2 Living With Mom Guilt
Being a parent is an amazing responsibility. From the moment that a tiny little living being is placed on his mother's chest, she feels the overpowering feeling that she is responsible for keeping the baby alive and thriving. And that sense continues through the first steps and the first day of kindergarten and beyond. But fulfilling a child's every need is impossible. No matter what choice a mom makes, there are drawbacks, and with those come guilt.

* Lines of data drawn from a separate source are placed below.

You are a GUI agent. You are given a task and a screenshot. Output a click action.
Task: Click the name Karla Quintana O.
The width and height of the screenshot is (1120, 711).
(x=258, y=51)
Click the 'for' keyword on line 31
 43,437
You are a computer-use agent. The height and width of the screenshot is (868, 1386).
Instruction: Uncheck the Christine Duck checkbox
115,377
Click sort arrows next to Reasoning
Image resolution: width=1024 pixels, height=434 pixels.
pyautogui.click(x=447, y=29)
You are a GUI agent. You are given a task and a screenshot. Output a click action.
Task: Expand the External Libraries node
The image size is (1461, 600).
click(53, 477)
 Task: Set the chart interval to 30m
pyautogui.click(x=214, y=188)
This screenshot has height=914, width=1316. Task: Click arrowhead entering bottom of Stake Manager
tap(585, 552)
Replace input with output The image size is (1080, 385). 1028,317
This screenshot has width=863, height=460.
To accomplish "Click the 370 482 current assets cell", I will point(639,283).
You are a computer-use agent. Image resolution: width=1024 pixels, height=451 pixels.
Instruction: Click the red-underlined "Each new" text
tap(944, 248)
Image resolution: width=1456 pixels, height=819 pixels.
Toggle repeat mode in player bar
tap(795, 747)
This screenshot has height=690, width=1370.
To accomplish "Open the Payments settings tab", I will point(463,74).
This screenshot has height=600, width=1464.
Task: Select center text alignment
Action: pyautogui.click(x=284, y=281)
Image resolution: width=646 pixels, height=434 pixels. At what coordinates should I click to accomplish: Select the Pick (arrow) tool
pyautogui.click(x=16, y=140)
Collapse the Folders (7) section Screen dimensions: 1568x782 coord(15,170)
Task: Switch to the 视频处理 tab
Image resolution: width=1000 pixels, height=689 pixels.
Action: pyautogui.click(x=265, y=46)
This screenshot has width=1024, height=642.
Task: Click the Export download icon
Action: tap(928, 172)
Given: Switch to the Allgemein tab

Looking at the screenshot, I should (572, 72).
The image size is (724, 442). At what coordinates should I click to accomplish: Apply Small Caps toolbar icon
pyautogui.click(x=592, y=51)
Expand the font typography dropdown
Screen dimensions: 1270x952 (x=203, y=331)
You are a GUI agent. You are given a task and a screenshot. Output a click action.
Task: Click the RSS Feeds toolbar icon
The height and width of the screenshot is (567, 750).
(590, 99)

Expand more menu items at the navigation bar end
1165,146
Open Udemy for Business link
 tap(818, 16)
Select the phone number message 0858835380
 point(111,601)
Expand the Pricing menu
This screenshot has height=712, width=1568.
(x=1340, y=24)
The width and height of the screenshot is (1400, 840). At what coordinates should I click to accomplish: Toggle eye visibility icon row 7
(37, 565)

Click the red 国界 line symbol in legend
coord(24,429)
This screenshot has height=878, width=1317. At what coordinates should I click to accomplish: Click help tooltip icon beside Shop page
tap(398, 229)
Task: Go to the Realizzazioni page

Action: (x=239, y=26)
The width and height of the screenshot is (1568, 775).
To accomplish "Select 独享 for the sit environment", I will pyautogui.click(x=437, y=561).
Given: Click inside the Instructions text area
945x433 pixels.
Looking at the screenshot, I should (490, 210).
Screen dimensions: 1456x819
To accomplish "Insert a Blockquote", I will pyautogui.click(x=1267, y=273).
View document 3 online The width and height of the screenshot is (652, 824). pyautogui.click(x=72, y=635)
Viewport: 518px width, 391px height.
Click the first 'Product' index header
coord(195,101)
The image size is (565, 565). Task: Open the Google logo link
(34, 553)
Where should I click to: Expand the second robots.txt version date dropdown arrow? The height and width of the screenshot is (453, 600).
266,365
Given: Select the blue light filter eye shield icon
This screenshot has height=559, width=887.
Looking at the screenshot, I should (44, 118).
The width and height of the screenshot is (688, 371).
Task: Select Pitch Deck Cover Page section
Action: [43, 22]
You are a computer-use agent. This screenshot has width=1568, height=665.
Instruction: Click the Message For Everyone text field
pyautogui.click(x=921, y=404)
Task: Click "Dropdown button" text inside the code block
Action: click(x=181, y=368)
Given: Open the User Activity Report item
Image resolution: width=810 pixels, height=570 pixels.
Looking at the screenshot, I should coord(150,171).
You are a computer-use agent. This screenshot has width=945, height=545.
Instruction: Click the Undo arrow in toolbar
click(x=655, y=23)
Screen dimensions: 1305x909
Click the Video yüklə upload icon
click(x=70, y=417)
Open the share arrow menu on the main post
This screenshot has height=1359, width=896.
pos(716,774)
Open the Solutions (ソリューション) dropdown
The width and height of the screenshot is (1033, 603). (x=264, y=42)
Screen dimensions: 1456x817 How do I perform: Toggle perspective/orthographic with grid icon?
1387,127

We imagine even the cave women experienced mom guilt when they couldn't ensure the safety and happiness of their children. Millennial moms are no different. They have even more moments — the ones when they say something they don't mean because their child has gotten on their last nerve, the times when they can't be there for a ball game or a spelling bee or a field trip or the moments when they can't stand the crying and they feel bad for wanting a night out on their own. Even though it's healthy to go out and see friends and forgivable to let a four-letter word slip, moms have to deal with their guilt, and that can be a very hard truth for every generation. You can't be a perfect mom, but all women strive to be.
1 Being Content With Your Family And Life
This is another problem that has gotten worse lately. While moms have always wanted the best for their family, we think that past generations have had a better handle on being content with their circumstances. They may want more, but they can find happiness in what God has given them.
These days, though millennials are finding it harder than ever to be satisfied. Part of that is because we have always been told that we can make things happen — whether it be fertility treatments to have another baby (which isn't as easy as it sounds) or getting a house that looks like it's from a magazine, even if you have to DIY it. Another part is social media, which has us comparing with others around us and wanting to keep up with reality stars like the Kardashians. These things are blessings and curses, since all too often moms end up unhappy. We need to learn to be content with our lives, and the entire family will be happier for it.